Article


Article Code : 13981112215138

Article Title : A Fast Machine Learning for 5G Beam Selection for Unmanned Aerial Vehicle Applications

Journal Number : 28 Autumn 2019

Visited : 78

Files : 1.09 MB


List of Authors

  Full Name Email Grade Degree Corresponding Author
1 Wasswa Shafik wasswashafik@stu.yazd.ac.ir Graduate M.Sc
2 S.Mojtaba Matinkhah matinkhah@yazd.ac.ir Assistant Professor PhD
3 Mohammad Ghasemzadeh m.ghasemzadeh@yazd.ac.ir Associate Professor PhD

Abstract

Unmanned Aerial vehicles (UAVs) emerged into a promising research trend applied in several disciplines based on the benefits, including efficient communication, on-time search, and rescue operations, appreciate customer deliveries among more. The current technologies are using fixed base stations (BS) to operate onsite and off-site in the fixed position with its associated problems like poor connectivity. These open gates for the UAVs technology to be used as a mobile alternative to increase accessibility in beam selection with a fifth-generation (5G) connectivity that focuses on increased availability and connectivity. This paper presents a first fast semi-online 3-Dimensional machine learning algorithm suitable for proper beam selection as is emitted from UAVs. Secondly, it presents a detailed step by step approach that is involved in the multi-armed bandit approach in solving UAV solving selection exploration to exploitation dilemmas.

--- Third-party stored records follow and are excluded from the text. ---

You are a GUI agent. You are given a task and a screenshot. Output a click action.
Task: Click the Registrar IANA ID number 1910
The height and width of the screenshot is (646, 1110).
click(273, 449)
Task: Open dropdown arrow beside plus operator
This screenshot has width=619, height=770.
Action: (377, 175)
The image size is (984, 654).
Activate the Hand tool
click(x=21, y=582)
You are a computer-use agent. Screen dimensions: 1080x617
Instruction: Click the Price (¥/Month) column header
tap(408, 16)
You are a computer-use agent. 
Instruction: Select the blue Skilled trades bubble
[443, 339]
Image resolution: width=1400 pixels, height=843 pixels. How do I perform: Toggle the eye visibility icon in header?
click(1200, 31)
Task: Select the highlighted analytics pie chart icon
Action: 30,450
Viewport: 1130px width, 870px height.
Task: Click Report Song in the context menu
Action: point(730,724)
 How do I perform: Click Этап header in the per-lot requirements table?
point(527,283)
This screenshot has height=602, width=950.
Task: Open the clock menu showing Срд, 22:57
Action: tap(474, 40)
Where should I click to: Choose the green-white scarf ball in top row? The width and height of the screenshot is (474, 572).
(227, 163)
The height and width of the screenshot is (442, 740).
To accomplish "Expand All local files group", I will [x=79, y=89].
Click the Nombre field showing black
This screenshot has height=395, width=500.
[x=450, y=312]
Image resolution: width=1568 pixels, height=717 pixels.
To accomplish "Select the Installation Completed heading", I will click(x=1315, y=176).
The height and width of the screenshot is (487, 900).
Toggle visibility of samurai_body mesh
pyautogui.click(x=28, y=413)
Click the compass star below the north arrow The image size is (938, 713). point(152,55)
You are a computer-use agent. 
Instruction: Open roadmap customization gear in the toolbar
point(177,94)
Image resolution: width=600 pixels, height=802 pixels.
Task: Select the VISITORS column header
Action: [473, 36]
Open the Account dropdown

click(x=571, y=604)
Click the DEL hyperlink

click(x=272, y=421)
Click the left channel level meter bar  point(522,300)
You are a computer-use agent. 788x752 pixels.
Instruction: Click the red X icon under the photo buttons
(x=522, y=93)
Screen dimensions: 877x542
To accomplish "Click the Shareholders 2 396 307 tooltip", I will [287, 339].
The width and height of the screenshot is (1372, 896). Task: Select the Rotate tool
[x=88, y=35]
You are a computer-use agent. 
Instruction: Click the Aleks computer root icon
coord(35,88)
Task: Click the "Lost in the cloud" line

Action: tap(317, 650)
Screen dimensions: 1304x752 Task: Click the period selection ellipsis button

The obtained results depicted that a multi-armed bandit problem approach can be applied in optimizing the performance of any mobile networked devices issue based on bandit samples like Thompson sampling, Bayesian algorithm, and ε-Greedy Algorithm. The results further illustrated that the 3-Dimensional algorithm optimizes utilization of technological resources compared to the existing single and the 2-Dimensional algorithms thus close optimal performance on the average period through machine learning of realistic UAV communication situations.